The quotient filter is based on a kind of hash table in which entries contain only a portion of the key plus some additional meta-data bits. These bits are used to deal with the case when distinct keys happen to hash to the same table entry. By way of contrast, other types of hash tables that deal with such collisions by linking to overflow areas are not compact because the overhead due to linkage can exceed the storage used to store the key. In a quotient filter a hash function generates a p-bit fingerprint. The r least significant bits is called the remainder while the q = p - r most significant bits is called the quotient, hence the name quotienting (coined by Knuth.) The hash table has 2q slots.
For some key d which hashes to the fingerprint dH, let its quotient be dQ and the remainder be dR. QF will try to store the remainder in slot dQ, which is known as the canonical slot. However the canonical slot might already be occupied because multiple keys can hash to the same fingerprint—a hard collision—or because even when the keys' fingerprints are distinct they can have the same quotient—a soft collision. If the canonical slot is occupied then the remainder is stored in some slot to the right.
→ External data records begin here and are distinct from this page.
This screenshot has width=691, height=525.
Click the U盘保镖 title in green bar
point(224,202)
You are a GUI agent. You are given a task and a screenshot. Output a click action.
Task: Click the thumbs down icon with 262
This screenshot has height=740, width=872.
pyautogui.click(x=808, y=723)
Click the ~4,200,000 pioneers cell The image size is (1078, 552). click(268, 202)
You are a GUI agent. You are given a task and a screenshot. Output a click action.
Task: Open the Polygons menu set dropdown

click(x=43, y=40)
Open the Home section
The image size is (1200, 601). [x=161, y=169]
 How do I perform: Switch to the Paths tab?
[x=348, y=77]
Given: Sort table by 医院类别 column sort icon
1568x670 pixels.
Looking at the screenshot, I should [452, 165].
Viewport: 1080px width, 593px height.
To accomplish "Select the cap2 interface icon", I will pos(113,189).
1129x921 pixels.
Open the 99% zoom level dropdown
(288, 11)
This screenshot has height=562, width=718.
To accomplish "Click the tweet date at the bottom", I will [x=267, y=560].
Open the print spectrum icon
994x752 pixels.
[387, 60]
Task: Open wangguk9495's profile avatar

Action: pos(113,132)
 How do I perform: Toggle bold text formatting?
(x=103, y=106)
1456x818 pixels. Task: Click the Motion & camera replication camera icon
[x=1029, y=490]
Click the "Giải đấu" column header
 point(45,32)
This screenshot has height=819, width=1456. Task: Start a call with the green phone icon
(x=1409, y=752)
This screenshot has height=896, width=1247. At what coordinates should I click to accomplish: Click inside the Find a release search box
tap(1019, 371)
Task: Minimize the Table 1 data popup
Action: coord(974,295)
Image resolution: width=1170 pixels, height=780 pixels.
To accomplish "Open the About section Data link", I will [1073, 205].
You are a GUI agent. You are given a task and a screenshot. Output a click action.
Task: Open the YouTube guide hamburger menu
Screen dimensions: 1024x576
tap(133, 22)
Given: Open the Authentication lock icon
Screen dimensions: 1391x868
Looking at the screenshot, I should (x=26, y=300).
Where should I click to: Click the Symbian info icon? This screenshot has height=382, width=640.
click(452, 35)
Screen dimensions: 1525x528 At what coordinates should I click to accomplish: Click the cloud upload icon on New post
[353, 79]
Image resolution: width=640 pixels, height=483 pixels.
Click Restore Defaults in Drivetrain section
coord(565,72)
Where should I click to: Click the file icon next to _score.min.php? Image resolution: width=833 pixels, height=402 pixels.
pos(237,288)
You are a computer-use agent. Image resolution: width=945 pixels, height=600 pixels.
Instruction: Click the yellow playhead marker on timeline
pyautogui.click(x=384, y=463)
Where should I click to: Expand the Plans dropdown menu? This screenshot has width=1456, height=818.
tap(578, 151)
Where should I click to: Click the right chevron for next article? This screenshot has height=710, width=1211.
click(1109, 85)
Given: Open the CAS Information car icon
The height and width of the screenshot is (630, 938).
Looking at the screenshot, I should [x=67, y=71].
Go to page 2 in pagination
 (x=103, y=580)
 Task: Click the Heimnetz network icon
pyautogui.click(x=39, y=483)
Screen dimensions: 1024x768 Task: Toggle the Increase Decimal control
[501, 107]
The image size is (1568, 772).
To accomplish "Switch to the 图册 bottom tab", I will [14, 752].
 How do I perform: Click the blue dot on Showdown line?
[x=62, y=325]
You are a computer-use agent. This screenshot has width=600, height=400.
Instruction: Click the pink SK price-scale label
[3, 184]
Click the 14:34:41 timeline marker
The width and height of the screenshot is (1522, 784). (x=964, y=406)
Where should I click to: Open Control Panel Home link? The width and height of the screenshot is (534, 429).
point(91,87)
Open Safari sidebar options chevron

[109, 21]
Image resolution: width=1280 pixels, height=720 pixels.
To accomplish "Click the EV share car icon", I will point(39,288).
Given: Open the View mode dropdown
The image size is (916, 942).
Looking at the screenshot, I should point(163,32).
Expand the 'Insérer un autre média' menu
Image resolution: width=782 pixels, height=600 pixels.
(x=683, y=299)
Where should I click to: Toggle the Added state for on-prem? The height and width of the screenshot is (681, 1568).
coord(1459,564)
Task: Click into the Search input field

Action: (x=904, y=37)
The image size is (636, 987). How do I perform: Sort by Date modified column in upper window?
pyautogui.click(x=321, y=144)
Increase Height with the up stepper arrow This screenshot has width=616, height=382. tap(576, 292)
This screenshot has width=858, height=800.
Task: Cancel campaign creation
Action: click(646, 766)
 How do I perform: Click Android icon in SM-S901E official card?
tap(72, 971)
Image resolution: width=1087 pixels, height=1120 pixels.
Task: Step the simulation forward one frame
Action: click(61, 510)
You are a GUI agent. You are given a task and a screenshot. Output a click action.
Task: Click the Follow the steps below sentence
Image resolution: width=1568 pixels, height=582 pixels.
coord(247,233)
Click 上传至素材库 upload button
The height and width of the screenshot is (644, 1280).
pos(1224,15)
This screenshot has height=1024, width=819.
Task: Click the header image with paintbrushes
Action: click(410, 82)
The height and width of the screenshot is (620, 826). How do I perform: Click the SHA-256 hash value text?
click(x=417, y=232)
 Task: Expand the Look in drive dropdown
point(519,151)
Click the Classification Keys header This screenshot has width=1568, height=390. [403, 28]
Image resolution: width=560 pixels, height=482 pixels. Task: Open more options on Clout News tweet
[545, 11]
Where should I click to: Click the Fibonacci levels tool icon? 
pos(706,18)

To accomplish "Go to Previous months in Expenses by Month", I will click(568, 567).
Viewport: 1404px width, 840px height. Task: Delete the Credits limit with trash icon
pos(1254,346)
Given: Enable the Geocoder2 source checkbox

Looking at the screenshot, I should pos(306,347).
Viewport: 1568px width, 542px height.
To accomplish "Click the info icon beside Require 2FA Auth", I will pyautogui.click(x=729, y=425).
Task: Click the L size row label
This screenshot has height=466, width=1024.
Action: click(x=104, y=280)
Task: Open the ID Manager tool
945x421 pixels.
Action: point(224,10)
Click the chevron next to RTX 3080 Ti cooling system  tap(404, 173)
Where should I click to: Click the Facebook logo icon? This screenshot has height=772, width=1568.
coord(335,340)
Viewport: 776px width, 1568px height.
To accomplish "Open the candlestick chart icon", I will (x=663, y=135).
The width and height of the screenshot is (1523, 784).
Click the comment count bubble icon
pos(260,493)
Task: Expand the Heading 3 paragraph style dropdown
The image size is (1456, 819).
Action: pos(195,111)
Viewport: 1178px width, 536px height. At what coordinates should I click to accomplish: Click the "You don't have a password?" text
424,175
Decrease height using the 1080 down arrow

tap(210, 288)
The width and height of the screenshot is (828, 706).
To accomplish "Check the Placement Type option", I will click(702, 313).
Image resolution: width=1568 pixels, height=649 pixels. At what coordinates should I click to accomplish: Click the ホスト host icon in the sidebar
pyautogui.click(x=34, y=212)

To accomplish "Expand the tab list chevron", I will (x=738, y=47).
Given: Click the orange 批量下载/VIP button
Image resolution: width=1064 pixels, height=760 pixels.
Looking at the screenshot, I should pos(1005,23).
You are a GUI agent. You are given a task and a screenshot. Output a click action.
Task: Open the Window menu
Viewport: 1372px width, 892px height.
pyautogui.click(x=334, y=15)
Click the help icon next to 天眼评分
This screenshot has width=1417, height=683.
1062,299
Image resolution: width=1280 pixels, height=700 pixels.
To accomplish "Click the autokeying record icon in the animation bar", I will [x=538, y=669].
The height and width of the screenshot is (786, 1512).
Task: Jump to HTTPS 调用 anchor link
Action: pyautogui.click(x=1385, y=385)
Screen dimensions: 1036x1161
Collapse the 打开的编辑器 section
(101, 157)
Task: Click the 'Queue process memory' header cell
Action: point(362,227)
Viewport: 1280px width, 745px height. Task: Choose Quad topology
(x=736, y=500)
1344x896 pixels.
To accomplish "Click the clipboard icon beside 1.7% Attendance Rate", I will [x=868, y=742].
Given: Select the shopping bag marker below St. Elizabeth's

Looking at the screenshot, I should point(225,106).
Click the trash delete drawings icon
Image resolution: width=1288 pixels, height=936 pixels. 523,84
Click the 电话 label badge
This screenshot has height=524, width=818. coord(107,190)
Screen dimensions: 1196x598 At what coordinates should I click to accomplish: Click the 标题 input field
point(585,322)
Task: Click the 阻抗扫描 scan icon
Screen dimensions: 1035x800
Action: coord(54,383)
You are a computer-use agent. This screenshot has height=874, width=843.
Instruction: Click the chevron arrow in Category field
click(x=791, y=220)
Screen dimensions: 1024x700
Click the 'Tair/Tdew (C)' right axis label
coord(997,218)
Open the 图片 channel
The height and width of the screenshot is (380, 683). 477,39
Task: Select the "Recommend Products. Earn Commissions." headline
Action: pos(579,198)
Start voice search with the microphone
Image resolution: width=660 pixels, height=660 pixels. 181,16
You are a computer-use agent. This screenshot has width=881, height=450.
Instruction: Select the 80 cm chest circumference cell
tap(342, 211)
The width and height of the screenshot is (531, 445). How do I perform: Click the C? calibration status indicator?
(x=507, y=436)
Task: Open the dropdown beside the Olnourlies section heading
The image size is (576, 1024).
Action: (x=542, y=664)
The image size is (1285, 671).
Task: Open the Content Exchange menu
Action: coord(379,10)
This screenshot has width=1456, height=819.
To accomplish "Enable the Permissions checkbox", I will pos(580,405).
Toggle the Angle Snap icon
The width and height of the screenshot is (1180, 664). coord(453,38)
As described below, the insertion algorithm ensures that all fingerprints having the same quotient are stored in contiguous slots. Such a set of fingerprints is defined as a run. Note that a run's first fingerprint might not occupy its canonical slot if the run has been forced right by some run to the left.
However a run whose first fingerprint occupies its canonical slot indicates the start of a cluster. The initial run and all subsequent runs comprise the cluster, which terminates at an unoccupied slot or the start of another cluster.